In a hybrid action, inter alia, to enjoin the defendants/respondents from evicting the plaintiff/petitioner from the subject property, and proceeding pursuant to CPLR article 78, in effect, to compel the Town of Lewisboro and Joann Vasi, Enforcing Officer of the Town of Lewisboro, to set aside the transfer of a deed to real property previously owned by the plaintiff/petitioner, the plaintiff/petitioner and nonparty Danzig Fishman & Decea, the attorney for the plaintiff/petitioner, appeal from a judgment of the Supreme Court, Westchester County (Loehr, J.), entered June 15, 2010, which, upon an order of the same court entered March 22, 2010, granting the motion of Wormser, Kiely, Galef & Jacobs, LLP, pursuant to CPLR 3211 (a) (1) and (7) to dismiss the complaint/petition insofar as asserted against it, and for an award of costs and attorneys' fees, payable by Danzig Fishman & Decea pursuant to 22 NYCRR 130-1.1, and upon an order of the same court entered June 15, 2010, adhering, upon reargument, to the original determination and calculating the amount of costs and attorneys' fees owed, is in favor of Wormser, Kiely, Galef & Jacobs, LLP, and against the plaintiff/petitioner, dismissing the complaint/petition insofar as asserted against it and awarding costs and attorneys' fees in the sum of $45,833.62, payable by Danzig Fishman & Decea.

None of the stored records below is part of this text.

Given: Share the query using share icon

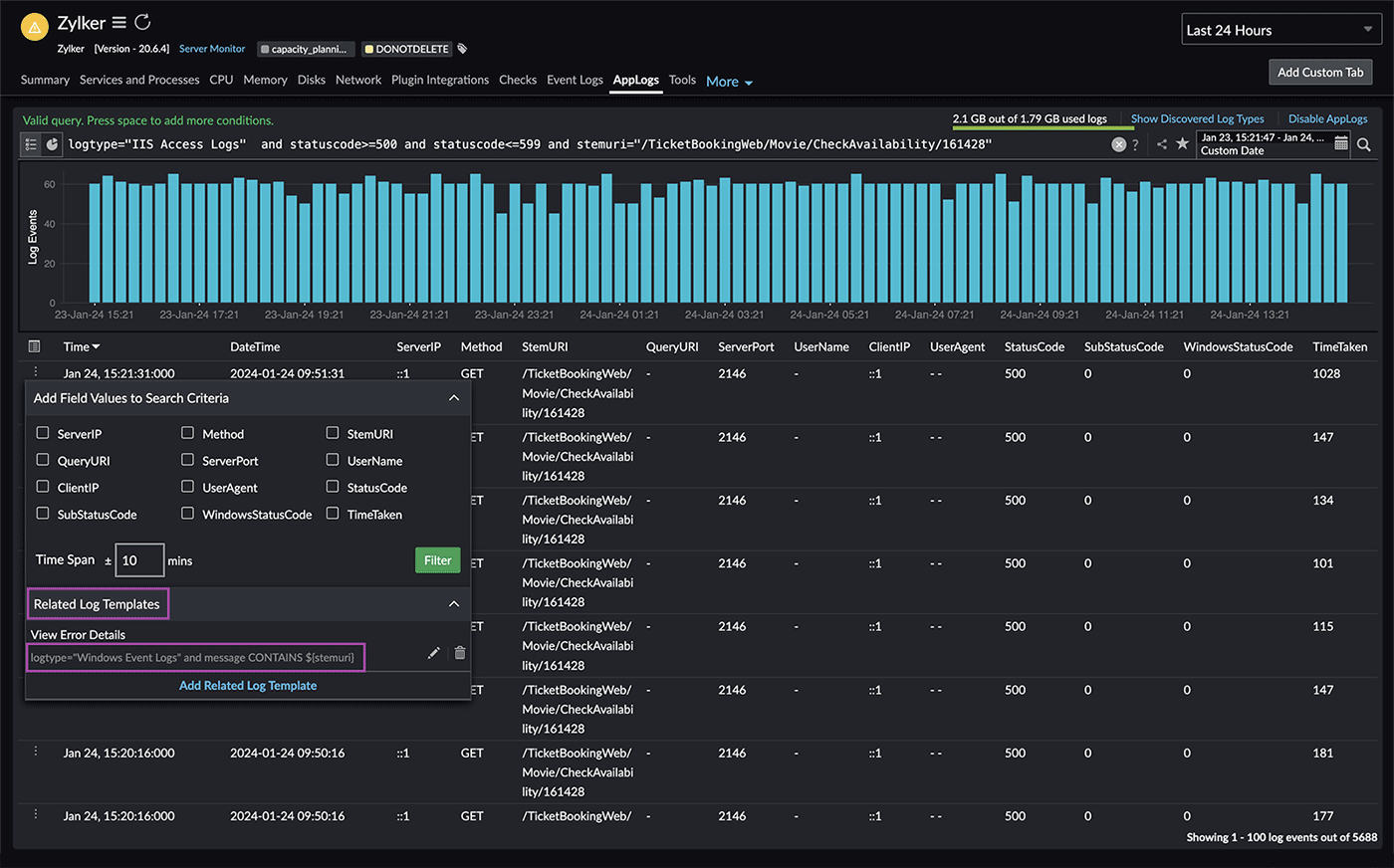Looking at the screenshot, I should pos(1162,144).
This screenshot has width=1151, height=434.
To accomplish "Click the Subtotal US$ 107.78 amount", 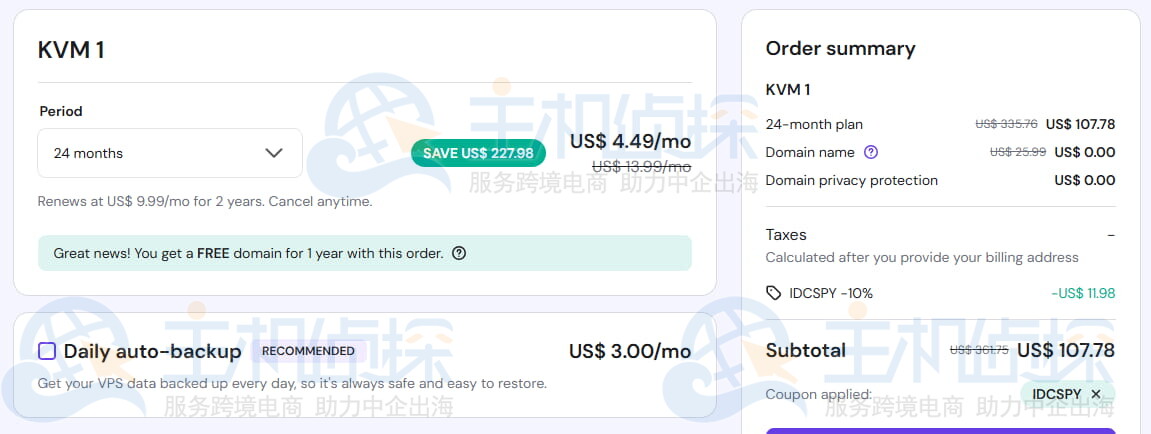I will click(1065, 350).
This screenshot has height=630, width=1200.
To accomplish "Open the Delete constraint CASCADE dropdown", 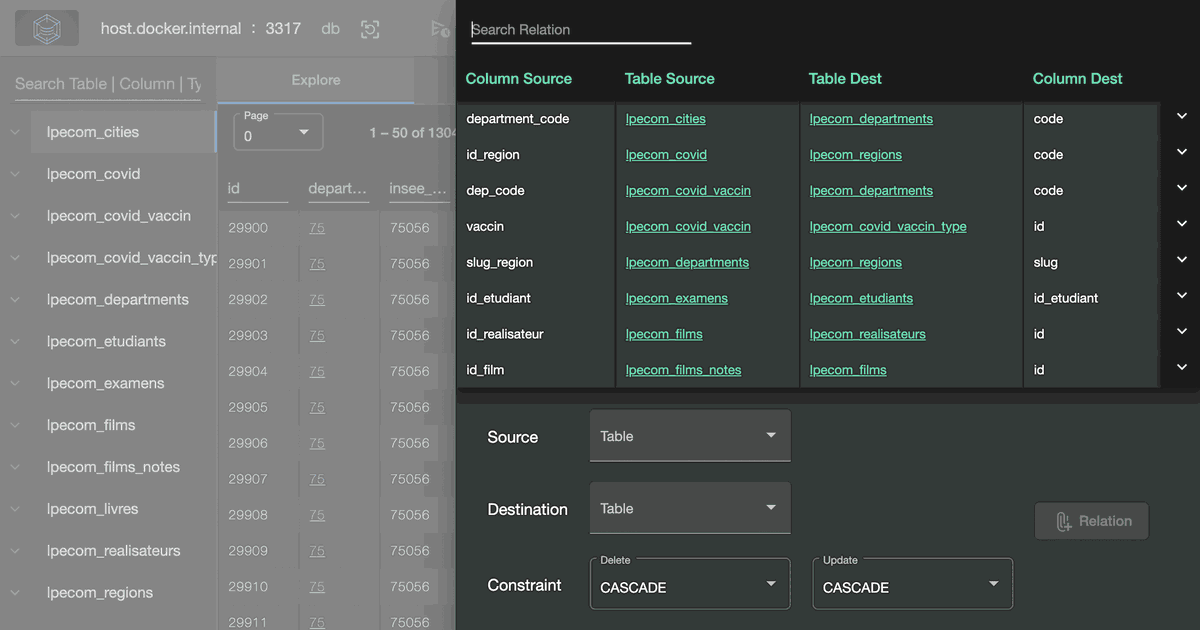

Ordered that on the Court's own motion, the notice of appeal by nonparty Danzig [*2]Fishman & Decea is deemed also to be a notice of appeal by the plaintiff/petitioner (see CPLR 2001; Matter of Tagliaferri v Weiler, 1 NY3d 605 [2004]; Joan 2000, Ltd. v Deco Constr. Corp., 66 AD3d 841 [2009]); and it is further,
Ordered that the judgment is modified, on the law, on the facts, and in the exercise of discretion, by deleting the provision thereof awarding Wormser, Kiely, Galef & Jacobs, LLP, costs and attorneys' fees in the sum of $45,883.62, payable by Danzig, Fishman & Decea, and substituting therefor a provision imposing a sanction upon Danzig, Fishman & Decea in the sum of $7,500, payable pursuant to 22 NYCRR 130-1.3; as so modified, the judgment is affirmed, without costs or disbursements, and the orders dated March 22, 2010, and June 15, 2010, respectively, are modified accordingly.
The Supreme Court properly dismissed the amended complaint/petition insofar as asserted against the defendant Wormser, Kiely, Galef & Jacobs, LLP (see CPLR 3211 [a] [1], [7]). While we agree with the Supreme Court that Danzig, Fishman & Decea, as counsel for the plaintiff/petitioner, engaged in frivolous conduct, we find that, under the circumstances, a sanction in the sum of $7,500 is the more appropriate sanction, and we modify the judgment accordingly (see 22 NYCRR 130-1.1). Skelos, J.P., Balkin, Leventhal and Lott, JJ., concur.
Motion by the defendant/respondent-respondent to strike the nonparty appellant's reply brief on an appeal from a judgment of the Supreme Court, Westchester County, entered June 15, 2010, on the grounds that, inter alia, it refers to matter dehors the record, and for an award of costs in the form of reimbursement for reasonable attorney's fees, resulting from that appellant's frivolous conduct pursuant to 22 NYCRR 130-1.1. By decision and order on motion of this Court dated June 20, 2011, the motion was held in abeyance and referred to the panel of Justices hearing the appeal for determination upon the argument or submission thereof.
Upon the papers filed in support of the motion, the papers filed in opposition thereto, and upon the argument of the appeal, it is
Ordered that the motion is denied. Skelos, J.P., Balkin, Leventhal and Lott, JJ., concur.